Introduction to Philosophy

Bruce Hauptli

 via Zoom Tuesdays 9:30-11:00 March 16-May 4

Copyright © 2021 Bruce W. Hauptli

Course Information:

Plato’s early dialogues provide an excellent introduction to the philosophic activity, and in this course we will read and discuss Plato’s Euthyphro, Apology, and Crito.  These three short dialogues (approximately 55 pages in total) are so accessible that they require no prior study of philosophy, yet they provide the reader with an outstanding picture of the Socratic activity and its importance according to Plato.  They also provide an excellent picture of one view of liberal education at its formative stage.  These dialogues are so rich that even the most serious scholars have critically discussed them for more than two millennia, and our discussions will also devote time to some of their criticisms of these works.  In addition to providing the opportunity for interested individuals to learn about the philosophical activity, discussion will show students how to actually engage in it, as we seek an answer the question "What is this thing called philosophy?"  I previously taught this course for MSC in the Fall of 2016. 

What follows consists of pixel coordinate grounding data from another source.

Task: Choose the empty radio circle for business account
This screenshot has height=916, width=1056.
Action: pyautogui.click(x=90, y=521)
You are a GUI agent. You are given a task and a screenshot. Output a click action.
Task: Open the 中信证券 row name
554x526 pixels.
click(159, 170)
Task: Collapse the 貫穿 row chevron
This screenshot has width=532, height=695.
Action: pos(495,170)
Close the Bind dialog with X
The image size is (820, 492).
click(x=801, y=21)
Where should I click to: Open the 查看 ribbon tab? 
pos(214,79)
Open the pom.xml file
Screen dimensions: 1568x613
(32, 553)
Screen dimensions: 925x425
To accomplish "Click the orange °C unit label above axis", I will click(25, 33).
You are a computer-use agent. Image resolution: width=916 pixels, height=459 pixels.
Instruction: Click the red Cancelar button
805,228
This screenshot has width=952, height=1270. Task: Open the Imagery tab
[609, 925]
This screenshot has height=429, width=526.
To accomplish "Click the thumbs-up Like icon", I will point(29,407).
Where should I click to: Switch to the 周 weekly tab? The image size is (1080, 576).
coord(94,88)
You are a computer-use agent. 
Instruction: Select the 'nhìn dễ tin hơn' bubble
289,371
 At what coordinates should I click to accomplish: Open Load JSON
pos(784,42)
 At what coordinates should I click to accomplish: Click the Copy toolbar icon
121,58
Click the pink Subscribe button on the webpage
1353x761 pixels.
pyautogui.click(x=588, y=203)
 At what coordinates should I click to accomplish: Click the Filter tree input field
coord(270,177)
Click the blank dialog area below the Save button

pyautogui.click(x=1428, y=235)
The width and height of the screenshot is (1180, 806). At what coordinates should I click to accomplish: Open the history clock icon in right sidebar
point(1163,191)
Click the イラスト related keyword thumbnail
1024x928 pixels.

Brief Biography: I earned a BA in mathematics from Lawrence University in Appleton, WI (1970); and an MA and PhD in philosophy from Washington University in St Louis, MO (1973 & 1974).  I am an Emeritus Professor of philosophy at Florida International University in Miami, FL (The State University of Florida in Miami) where I taught for thirty-nine years.  Almost every semester I enjoyed teaching a historically-themed introductory philosophy course to undergraduates as part of the University’s core curriculum, and I used these dialogues to get the ball rolling.  Having retired to Bath in 2015, I  like to continue to introduce interested individuals to philosophy.  I previously taught this course at MSC in the Fall of 2016 as well as the following courses: "Plato's Aristocratic Republic vs. Dewey's Pragmatic Democracy" (Spring 2017); "Descartes: Sensible Doubts and Legitimate Knowledge? (Spring 2018); "Political Compromise and Deliberative Democracy" (Spring 2019); and "Spinoza's Ethics" (Fall 2019). 

Text: Plato: Five Dialogues: Euthyphro, Apology, Crito, Meno, and Phaedo (Second Edition) trans. G.M.A. Grube, revised by John M. Cooper (Indianapolis: Hackett Publishing, 2002).  ISBN: 978-0-87220-633-5; Amazon: $9.50 paperback, $5.78 Kindle. 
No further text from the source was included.